#### What to do
Reproduce the well tubing passage word for word, starting at "At least one" and ending at "and well casing (32).".

#### Source extract
============

In one embodiment, the guide string (12) may be sealed at its lower end (30). The sealing of the guide string (12) prevents the entry of formation fluid and debris into the guide string (12) from the wellbore (42) when the coiled tubing is not required.

Coiled tubing is typically inserted into a completed oil wellbore for various operations including, but not limited to, chemical injection, servicing, and transport of bottom hole assemblies. In one embodiment, a jet nozzle (not shown) is attached to the coiled tubing in a conventional manner.

At least one seal (14a, 14b) is disposed around the tubing string (10), The seal (14a, 14b) is sized so as to seal the tubing string (10) against the well casing (32). Suitable seals (14a, 14b) as are known in the art may be used. The seals (14a, 14b) may be formed of, for example, synthetic rubbers, thermoplastic materials, perfluoroelastomer materials, or other suitable substances known to those skilled in the art, Appropriate seals (14a, 14b) are sufficiently resilient for providing a good seal and sufficiently rigid for providing a relatively long life therefore. The dimensions of the seals (14a, 14b) are not essential to the invention and are dictated by the sizes of the tubing string (10) and well casing (32).

In one embodiment, the seal comprises an upper ring-shaped V cup (14a) and a lower ring-shaped V cup (14b). Each V cup (14a, 14b) has an interior diameter substantially equal to the outside diameter of the tubing string (10). The outer diameter of the V cup (14a, 14b) is substantially equal to the diameter of the well casing (32). Each V cup (14a, 14b) is a resiliently flexible disk shaped body having a central hole, The diameter of the central hole is substantially equal to the outer diameter of the tubing string (10) such that the V cup (14a, 14b) is placed around the tubing string (10) in a collar-like manner, The walls of the V cup (14a, 14b) extend radially from the central hole at an angle below the horizontal plane of the central hole such that the outer edge of the V cup (14a, 14b) terminates at a position below the plane of the central hole. The upper V cup (14a) and lower V cup (14b) are oriented in a stacked relationship. The upper V cup (14a) is orientated so that the cup walls extend radially upwardly towards the surface. The lower V cup (14b) is orientated so that the cup walls extend radially downwardly towards the downhole.

============

#### Recorded data
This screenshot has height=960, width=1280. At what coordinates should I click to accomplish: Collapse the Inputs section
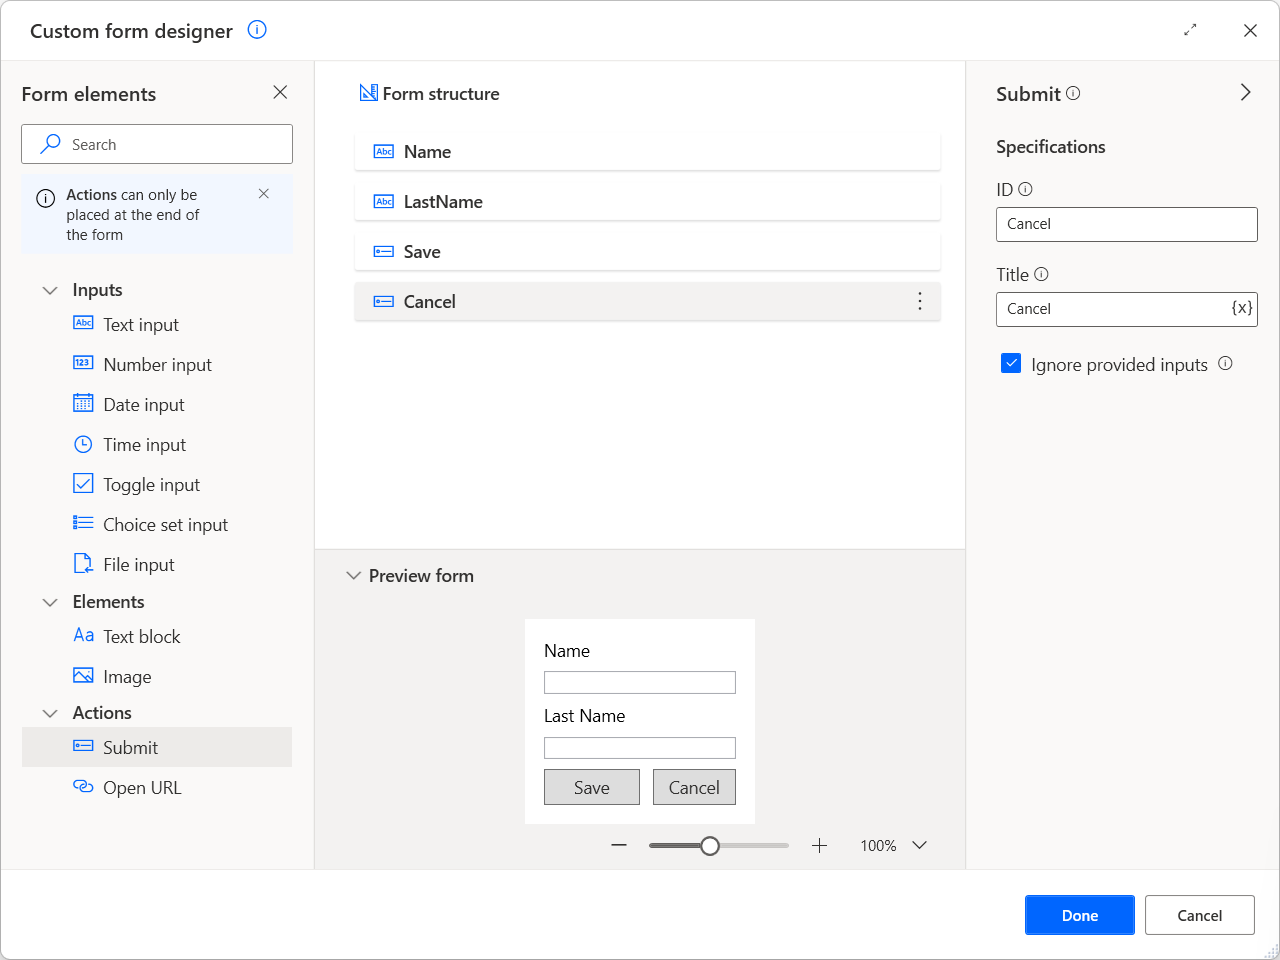50,289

============

#### Expected output
At least one seal (14a, 14b) is disposed around the tubing string (10), The seal (14a, 14b) is sized so as to seal the tubing string (10) against the well casing (32). Suitable seals (14a, 14b) as are known in the art may be used. The seals (14a, 14b) may be formed of, for example, synthetic rubbers, thermoplastic materials, perfluoroelastomer materials, or other suitable substances known to those skilled in the art, Appropriate seals (14a, 14b) are sufficiently resilient for providing a good seal and sufficiently rigid for providing a relatively long life therefore. The dimensions of the seals (14a, 14b) are not essential to the invention and are dictated by the sizes of the tubing string (10) and well casing (32).